[Dataset entries]
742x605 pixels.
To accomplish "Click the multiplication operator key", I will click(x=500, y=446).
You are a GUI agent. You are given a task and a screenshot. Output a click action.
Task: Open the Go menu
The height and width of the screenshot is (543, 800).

* * *

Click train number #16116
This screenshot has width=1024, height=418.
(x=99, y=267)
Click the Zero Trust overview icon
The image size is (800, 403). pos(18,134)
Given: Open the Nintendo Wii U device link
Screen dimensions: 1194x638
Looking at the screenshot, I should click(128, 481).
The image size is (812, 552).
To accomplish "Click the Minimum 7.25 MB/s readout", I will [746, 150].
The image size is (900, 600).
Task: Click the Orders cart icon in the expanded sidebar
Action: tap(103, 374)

### TASK TO COMPLETE
Print the lines above from the one with "742x605 pixels." through the one with "The height and", both included, exactly as written and nothing more.

### EXERCISE RESULT
742x605 pixels.
To accomplish "Click the multiplication operator key", I will click(x=500, y=446).
You are a GUI agent. You are given a task and a screenshot. Output a click action.
Task: Open the Go menu
The height and width of the screenshot is (543, 800).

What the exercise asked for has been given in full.